Native beliefs, based on animism and magic, persist in the deep tribal spirit, but their expression has been reduced to the individual or family level. However, traditional beliefs still direct the tribes' social structures, their habits, rites and dances. Circumcision of children or youngsters is a usual practice. Fortunately the brutal and humiliating female equivalent is illegal and is now reduced, but it is still strongly rooted in some tribes' beliefs. Finally, magic ceremonies, initiation rites and oaths that used to sprout within secret societies, its most famous expression being the Mau-Mau in the past century, sporadically do still arise upon ethnic violence outbreaks.

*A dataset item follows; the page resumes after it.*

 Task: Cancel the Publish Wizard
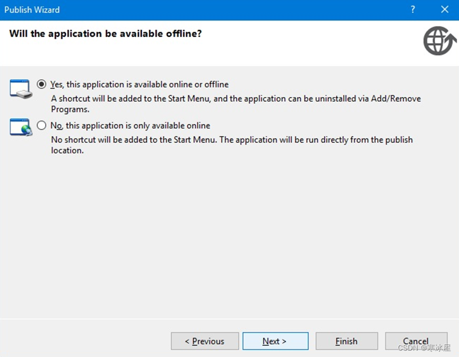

Islam is the oldest of the main religions in Kenya, since it began to spread with the arrival of the first Arabs from the year 500 A.D. Today, the islamic community in Kenya comprises 5-30% of the population, mainly at the Swahili Indian Ocean coast, but also in the north and northeast regions inhabited by Somalis, where mosques coexist with churches. Most of Kenyan muslims are sunnites. The shiite minority is represented mainly by Kenyans of Pakistani origin whose grandparents arrived to the coast at the end of the 19th century or beginning of the 20th to work in the construction of the Lunatic Express Nairobi-Mombasa railway, the great communication artery around which Kenya was formed. The moderate ismailite branch, led by Aga Khan, also has some adepts. Fundamentalism is aggregated around the Islamic Party of Kenya, based on the coast and still a minority.

Hinduism, in its diverse varieties, predominates in the Indian minority. Same as Pakistanis, Hindus arrived to Kenya as workers serving the British Empire for the railway works. Those who survived the harsh labour settled in the large cities, especially in Nairobi and the coast, thriving to become one of the wealthiest communities in Kenya.